__REQUIREMENTS__
1. Copy out everything in the anti-smoking lobby article from "This isn't new" down to "harassing of smokers.".
2. In the anti-smoking lobby article, list each measure the author says is used to ostracize smokers.

How the anti-smoking lobby keeps people smoking

Stigmatizing people won't win you their acceptance. Children looking to make friends understand this basic aspect of social dynamics, so do men on first dates, and so does almost everyone else. But there's one group that usually fails to understand that people are more likely to listen to you if they like you: the public health establishment.

According to a study released earlier this week, smokers are less likely to give up their habit when they're vilified for it:

Public health policies targeted at smokers may actually have the opposite effect for some people trying to quit ... stigmatizing smoking can, in some cases, make it harder for people to quit because they become angry and defensive and the negative messages lead to a drop in self-esteem.
This isn't new information, of course. The authors reviewed 30 studies related to the stigmatization of smokers, so the data is out there for anyone who wants to read it, including the people making public health policy. Why they would continue ostracizing smokers with public smoking bans, irritating billboards and graphic warning labels is anyone's guess, though health nannies aren't the most civil people around, and they have no problem ignoring evidence when necessary. Perhaps that explains their persistent yet ineffective harassing of smokers.

There's no need to dwell on these results much more, since they've been replicated dozens of times.Whether we're talking about fat people, heroin addicts or fundamentalist Christians, scorn won't motivate them to change their behaviors, or their beliefs in the last case. It's a lesson all busy bodies should meditate on before they go out crusading again.

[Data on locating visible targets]
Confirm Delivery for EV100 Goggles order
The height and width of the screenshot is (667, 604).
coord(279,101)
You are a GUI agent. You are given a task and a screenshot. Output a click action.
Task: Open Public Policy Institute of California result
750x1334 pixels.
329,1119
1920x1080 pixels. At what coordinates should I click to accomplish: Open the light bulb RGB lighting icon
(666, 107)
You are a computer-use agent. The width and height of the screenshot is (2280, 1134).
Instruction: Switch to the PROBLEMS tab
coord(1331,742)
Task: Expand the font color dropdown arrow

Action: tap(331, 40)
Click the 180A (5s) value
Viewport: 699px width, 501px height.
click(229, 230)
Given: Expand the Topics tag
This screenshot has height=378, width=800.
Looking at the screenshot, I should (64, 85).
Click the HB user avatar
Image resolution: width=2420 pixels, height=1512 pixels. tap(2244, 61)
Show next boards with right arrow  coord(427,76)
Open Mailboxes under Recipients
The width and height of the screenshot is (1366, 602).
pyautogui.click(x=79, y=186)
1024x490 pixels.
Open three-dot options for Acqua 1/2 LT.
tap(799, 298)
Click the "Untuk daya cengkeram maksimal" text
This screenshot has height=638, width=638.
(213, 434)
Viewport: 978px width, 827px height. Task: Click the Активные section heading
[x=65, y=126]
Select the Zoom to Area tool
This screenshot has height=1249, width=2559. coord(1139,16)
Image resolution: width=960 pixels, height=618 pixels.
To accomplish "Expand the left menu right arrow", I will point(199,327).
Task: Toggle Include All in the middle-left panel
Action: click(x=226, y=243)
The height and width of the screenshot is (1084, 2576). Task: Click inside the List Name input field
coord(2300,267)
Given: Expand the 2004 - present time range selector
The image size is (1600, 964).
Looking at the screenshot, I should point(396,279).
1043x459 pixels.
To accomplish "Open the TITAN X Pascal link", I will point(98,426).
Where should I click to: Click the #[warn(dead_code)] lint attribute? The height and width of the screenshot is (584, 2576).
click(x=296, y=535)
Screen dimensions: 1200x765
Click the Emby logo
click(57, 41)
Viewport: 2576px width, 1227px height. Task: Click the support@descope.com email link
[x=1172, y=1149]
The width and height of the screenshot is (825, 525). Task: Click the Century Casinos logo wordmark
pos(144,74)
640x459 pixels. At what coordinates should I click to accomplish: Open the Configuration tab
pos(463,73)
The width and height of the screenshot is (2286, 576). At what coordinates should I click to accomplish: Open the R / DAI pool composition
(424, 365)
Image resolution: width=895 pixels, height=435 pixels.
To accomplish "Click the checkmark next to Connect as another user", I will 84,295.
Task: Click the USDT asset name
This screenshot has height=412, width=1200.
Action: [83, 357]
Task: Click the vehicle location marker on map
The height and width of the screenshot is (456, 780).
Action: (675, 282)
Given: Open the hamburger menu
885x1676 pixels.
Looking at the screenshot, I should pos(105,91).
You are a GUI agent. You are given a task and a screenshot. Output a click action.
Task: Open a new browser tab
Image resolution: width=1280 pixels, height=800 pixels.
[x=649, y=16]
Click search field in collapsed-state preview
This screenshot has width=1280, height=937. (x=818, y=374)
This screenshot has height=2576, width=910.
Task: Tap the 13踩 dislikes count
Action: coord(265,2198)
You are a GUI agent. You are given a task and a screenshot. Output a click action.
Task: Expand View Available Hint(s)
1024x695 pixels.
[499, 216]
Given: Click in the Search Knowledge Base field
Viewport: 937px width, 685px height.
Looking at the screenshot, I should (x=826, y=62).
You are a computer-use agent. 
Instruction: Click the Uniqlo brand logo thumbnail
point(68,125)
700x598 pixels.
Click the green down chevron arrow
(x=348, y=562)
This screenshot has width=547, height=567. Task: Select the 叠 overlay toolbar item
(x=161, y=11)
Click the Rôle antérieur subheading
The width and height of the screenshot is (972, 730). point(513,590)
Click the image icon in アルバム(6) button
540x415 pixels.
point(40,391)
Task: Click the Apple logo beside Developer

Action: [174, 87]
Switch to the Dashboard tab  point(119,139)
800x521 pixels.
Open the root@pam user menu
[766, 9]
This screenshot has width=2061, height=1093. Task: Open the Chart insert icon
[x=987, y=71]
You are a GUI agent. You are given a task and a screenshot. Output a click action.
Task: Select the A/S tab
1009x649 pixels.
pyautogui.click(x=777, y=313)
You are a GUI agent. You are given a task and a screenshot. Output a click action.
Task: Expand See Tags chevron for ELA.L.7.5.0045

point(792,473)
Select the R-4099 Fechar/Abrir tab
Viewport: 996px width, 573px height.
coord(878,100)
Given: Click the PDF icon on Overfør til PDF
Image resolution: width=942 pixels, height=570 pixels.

__THE ANSWERS__
1.
This isn't new information, of course. The authors reviewed 30 studies related to the stigmatization of smokers, so the data is out there for anyone who wants to read it, including the people making public health policy. Why they would continue ostracizing smokers with public smoking bans, irritating billboards and graphic warning labels is anyone's guess, though health nannies aren't the most civil people around, and they have no problem ignoring evidence when necessary. Perhaps that explains their persistent yet ineffective harassing of smokers.

2.
- Public smoking bans
- Irritating billboards
- Graphic warning labels